* [TASK INSTRUCTIONS]: For this exercise, an exact copy is needed of only the lines from the one containing "Given: Open the Le Havre team name" through the end of the data, with pictures left out.

* [INFORMATION PROVIDED]:

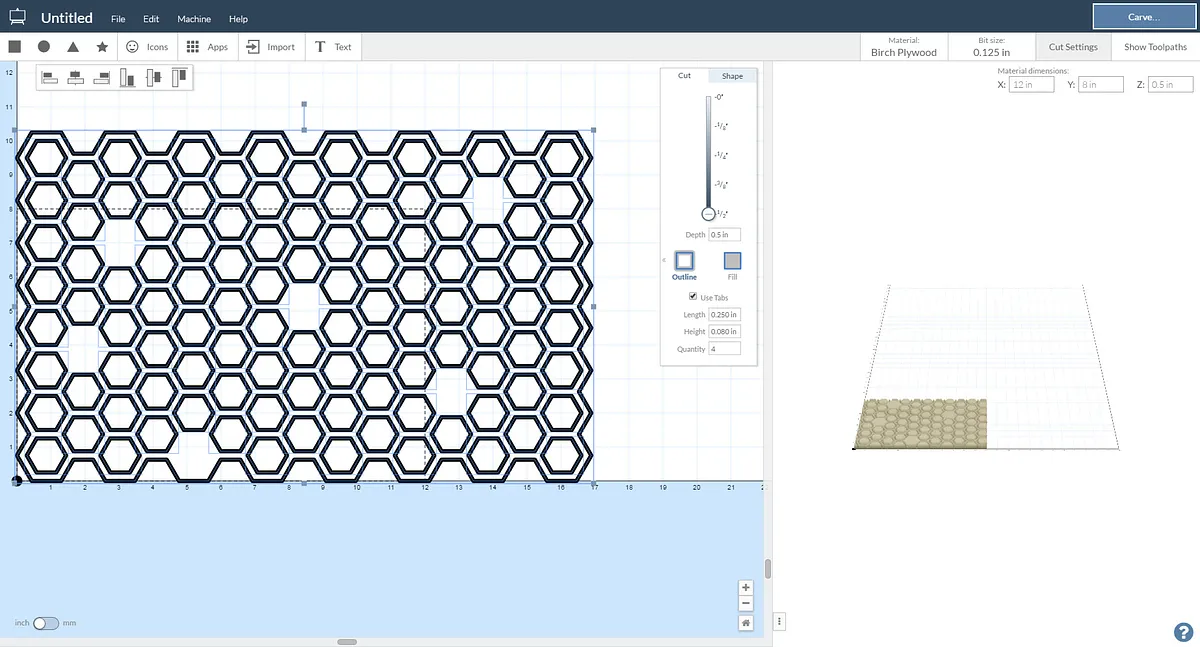This screenshot has height=647, width=1200.
Task: Zoom in on the design canvas
Action: 746,588
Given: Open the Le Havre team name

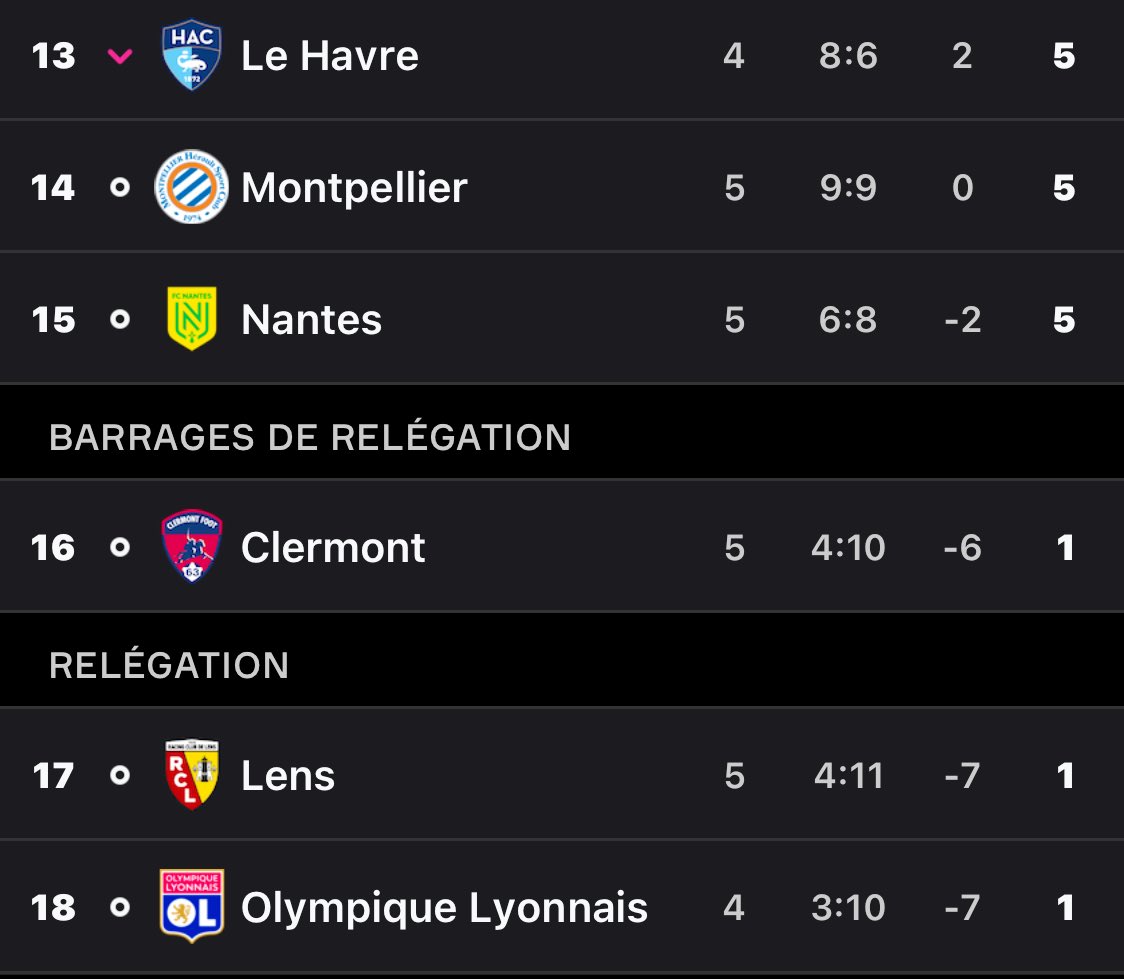Looking at the screenshot, I should tap(330, 55).
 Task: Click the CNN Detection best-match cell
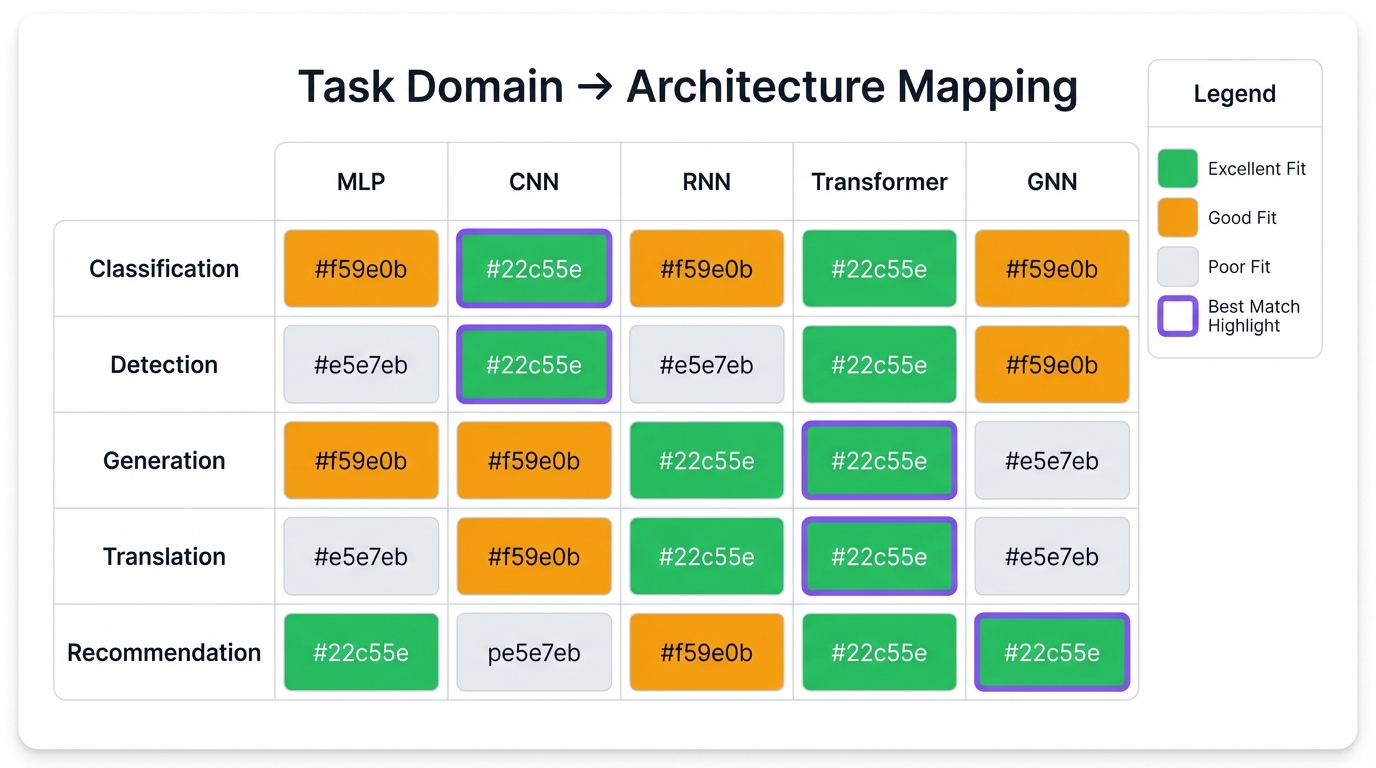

* [OUTPUT OF THE TASK]:
Given: Open the Le Havre team name

Looking at the screenshot, I should tap(330, 55).
 Task: Click the CNN Detection best-match cell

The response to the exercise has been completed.